→ What is needed:
Please filter the data below down to the lines holding the string "навчальний".

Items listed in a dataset

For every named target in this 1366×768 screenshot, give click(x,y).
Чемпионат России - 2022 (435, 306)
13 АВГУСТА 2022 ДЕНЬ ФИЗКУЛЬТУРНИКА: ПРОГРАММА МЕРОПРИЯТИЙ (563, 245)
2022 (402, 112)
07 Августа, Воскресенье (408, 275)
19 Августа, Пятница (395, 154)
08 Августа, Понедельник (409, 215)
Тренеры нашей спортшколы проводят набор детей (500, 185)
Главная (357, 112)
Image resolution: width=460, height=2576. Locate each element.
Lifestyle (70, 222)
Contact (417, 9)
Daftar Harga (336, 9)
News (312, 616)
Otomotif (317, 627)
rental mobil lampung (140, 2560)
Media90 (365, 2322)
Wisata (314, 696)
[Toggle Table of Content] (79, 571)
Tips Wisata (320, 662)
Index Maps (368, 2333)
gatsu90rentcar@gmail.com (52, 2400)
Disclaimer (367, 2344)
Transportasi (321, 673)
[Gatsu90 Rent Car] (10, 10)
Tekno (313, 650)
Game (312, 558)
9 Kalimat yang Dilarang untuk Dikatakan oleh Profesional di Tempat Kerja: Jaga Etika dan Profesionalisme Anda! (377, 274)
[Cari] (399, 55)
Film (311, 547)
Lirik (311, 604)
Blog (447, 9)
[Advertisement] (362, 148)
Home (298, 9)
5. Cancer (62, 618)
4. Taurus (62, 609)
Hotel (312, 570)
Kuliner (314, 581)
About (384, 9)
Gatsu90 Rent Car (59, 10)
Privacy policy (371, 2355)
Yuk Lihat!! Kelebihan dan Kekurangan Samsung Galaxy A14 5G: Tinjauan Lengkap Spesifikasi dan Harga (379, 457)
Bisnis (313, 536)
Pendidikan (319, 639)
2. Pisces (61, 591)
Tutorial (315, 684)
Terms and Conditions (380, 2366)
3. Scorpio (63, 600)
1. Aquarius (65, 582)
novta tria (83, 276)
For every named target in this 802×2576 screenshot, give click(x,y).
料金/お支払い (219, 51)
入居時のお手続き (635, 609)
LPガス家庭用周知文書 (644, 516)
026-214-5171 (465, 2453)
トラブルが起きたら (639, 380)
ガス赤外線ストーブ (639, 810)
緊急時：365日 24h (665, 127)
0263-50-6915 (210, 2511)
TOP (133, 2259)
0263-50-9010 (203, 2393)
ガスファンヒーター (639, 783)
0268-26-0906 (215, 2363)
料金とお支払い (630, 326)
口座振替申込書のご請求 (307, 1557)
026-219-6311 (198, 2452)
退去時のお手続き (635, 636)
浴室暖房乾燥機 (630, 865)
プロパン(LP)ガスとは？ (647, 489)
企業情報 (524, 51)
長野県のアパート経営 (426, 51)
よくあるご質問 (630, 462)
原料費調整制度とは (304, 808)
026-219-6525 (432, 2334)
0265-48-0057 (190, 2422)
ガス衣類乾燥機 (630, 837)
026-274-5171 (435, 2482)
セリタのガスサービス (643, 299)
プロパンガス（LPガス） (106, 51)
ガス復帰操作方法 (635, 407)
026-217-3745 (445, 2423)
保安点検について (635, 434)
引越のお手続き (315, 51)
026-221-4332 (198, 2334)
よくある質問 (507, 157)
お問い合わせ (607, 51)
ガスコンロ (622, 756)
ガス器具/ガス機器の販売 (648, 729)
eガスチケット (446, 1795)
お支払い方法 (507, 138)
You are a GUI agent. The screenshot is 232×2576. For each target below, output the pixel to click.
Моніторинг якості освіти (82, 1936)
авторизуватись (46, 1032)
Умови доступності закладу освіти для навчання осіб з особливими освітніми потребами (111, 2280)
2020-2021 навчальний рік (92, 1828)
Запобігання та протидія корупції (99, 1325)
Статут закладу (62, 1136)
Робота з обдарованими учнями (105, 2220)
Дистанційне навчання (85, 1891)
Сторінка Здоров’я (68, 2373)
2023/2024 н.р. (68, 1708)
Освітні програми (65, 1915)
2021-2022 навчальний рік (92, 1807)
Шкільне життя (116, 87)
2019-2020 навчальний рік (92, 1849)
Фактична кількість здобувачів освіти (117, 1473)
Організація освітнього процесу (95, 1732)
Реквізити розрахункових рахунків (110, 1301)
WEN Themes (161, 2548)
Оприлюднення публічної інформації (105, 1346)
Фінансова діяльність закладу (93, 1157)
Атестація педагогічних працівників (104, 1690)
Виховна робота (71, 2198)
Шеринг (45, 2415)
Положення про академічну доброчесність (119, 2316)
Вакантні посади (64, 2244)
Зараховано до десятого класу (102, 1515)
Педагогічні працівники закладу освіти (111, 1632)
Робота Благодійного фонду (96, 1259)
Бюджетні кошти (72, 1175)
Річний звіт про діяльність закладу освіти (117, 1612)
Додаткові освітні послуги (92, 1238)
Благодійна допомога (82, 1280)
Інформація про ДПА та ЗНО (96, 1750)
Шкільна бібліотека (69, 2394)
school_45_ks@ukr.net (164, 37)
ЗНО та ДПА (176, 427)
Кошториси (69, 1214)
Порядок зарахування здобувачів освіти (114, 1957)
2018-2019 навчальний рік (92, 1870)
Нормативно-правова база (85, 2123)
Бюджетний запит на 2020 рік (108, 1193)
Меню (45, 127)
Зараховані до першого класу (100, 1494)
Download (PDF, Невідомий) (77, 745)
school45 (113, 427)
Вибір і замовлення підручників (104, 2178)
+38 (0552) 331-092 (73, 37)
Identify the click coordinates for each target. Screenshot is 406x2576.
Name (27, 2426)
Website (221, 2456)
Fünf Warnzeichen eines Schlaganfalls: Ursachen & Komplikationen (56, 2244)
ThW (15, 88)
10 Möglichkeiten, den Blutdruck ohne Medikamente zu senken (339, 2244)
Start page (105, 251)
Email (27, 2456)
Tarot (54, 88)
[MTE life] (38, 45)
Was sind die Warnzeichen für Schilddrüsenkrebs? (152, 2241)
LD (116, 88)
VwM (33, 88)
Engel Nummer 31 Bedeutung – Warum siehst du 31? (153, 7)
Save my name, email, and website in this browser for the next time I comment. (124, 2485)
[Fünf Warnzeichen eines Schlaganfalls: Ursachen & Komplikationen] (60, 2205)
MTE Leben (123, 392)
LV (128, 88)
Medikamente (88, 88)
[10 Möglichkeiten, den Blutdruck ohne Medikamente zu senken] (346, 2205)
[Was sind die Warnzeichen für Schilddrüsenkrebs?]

→ Task answer:
2020-2021 навчальний рік (92, 1828)
2021-2022 навчальний рік (92, 1807)
2019-2020 навчальний рік (92, 1849)
2018-2019 навчальний рік (92, 1870)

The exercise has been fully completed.